▶ REQUIRED WORK:
Copy the listing out in full. Keep every word as it is.

============

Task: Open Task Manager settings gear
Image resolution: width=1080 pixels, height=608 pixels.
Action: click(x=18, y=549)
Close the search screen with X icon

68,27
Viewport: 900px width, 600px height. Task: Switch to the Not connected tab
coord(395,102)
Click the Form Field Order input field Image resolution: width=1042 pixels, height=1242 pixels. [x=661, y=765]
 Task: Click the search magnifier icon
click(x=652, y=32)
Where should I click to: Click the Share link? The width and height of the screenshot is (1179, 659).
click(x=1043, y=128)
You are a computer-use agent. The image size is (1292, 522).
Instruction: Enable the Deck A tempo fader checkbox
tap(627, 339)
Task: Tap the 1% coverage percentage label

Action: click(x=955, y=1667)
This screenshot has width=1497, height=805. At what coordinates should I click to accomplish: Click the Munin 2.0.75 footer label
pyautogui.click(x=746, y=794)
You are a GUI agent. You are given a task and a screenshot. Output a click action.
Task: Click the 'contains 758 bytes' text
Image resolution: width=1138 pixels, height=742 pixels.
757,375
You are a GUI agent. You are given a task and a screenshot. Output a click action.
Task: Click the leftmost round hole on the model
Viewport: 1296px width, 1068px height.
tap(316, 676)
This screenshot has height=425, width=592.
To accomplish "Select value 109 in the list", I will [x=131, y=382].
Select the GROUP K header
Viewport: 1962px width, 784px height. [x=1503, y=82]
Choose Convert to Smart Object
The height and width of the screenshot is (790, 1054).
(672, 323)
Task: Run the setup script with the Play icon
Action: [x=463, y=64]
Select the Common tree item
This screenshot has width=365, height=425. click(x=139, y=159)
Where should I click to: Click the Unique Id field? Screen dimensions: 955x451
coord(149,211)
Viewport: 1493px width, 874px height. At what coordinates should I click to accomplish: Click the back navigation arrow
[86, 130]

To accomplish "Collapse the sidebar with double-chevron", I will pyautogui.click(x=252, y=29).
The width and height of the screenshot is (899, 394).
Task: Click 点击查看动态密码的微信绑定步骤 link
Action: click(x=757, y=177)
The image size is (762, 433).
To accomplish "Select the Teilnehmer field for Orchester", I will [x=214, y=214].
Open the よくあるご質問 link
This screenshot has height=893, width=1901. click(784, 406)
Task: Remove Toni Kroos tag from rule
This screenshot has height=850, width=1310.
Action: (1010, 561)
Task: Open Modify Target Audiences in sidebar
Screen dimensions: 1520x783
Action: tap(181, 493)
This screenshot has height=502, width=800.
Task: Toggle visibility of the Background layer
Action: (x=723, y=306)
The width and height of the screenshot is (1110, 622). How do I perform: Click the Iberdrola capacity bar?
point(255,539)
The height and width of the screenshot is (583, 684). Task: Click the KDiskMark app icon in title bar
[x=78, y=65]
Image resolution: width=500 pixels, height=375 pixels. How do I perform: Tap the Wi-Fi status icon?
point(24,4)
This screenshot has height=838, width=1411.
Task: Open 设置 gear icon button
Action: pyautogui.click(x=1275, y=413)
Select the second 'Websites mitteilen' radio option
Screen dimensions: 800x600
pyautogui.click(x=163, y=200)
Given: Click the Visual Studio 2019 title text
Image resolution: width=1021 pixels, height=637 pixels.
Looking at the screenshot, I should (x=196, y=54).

============

▶ EXERCISE ANSWER:
Task: Open Task Manager settings gear
Image resolution: width=1080 pixels, height=608 pixels.
Action: click(x=18, y=549)
Close the search screen with X icon

68,27
Viewport: 900px width, 600px height. Task: Switch to the Not connected tab
coord(395,102)
Click the Form Field Order input field Image resolution: width=1042 pixels, height=1242 pixels. [x=661, y=765]
 Task: Click the search magnifier icon
click(x=652, y=32)
Where should I click to: Click the Share link? The width and height of the screenshot is (1179, 659).
click(x=1043, y=128)
You are a computer-use agent. The image size is (1292, 522).
Instruction: Enable the Deck A tempo fader checkbox
tap(627, 339)
Task: Tap the 1% coverage percentage label

Action: click(x=955, y=1667)
This screenshot has width=1497, height=805. At what coordinates should I click to accomplish: Click the Munin 2.0.75 footer label
pyautogui.click(x=746, y=794)
You are a GUI agent. You are given a task and a screenshot. Output a click action.
Task: Click the 'contains 758 bytes' text
Image resolution: width=1138 pixels, height=742 pixels.
757,375
You are a GUI agent. You are given a task and a screenshot. Output a click action.
Task: Click the leftmost round hole on the model
Viewport: 1296px width, 1068px height.
tap(316, 676)
This screenshot has height=425, width=592.
To accomplish "Select value 109 in the list", I will [x=131, y=382].
Select the GROUP K header
Viewport: 1962px width, 784px height. [x=1503, y=82]
Choose Convert to Smart Object
The height and width of the screenshot is (790, 1054).
(672, 323)
Task: Run the setup script with the Play icon
Action: [x=463, y=64]
Select the Common tree item
This screenshot has width=365, height=425. click(x=139, y=159)
Where should I click to: Click the Unique Id field? Screen dimensions: 955x451
coord(149,211)
Viewport: 1493px width, 874px height. At what coordinates should I click to accomplish: Click the back navigation arrow
[86, 130]

To accomplish "Collapse the sidebar with double-chevron", I will pyautogui.click(x=252, y=29).
The width and height of the screenshot is (899, 394).
Task: Click 点击查看动态密码的微信绑定步骤 link
Action: click(x=757, y=177)
The image size is (762, 433).
To accomplish "Select the Teilnehmer field for Orchester", I will [x=214, y=214].
Open the よくあるご質問 link
This screenshot has height=893, width=1901. click(784, 406)
Task: Remove Toni Kroos tag from rule
This screenshot has height=850, width=1310.
Action: (1010, 561)
Task: Open Modify Target Audiences in sidebar
Screen dimensions: 1520x783
Action: tap(181, 493)
This screenshot has height=502, width=800.
Task: Toggle visibility of the Background layer
Action: (x=723, y=306)
The width and height of the screenshot is (1110, 622). How do I perform: Click the Iberdrola capacity bar?
point(255,539)
The height and width of the screenshot is (583, 684). Task: Click the KDiskMark app icon in title bar
[x=78, y=65]
Image resolution: width=500 pixels, height=375 pixels. How do I perform: Tap the Wi-Fi status icon?
point(24,4)
This screenshot has height=838, width=1411.
Task: Open 设置 gear icon button
Action: pyautogui.click(x=1275, y=413)
Select the second 'Websites mitteilen' radio option
Screen dimensions: 800x600
pyautogui.click(x=163, y=200)
Given: Click the Visual Studio 2019 title text
Image resolution: width=1021 pixels, height=637 pixels.
Looking at the screenshot, I should (x=196, y=54).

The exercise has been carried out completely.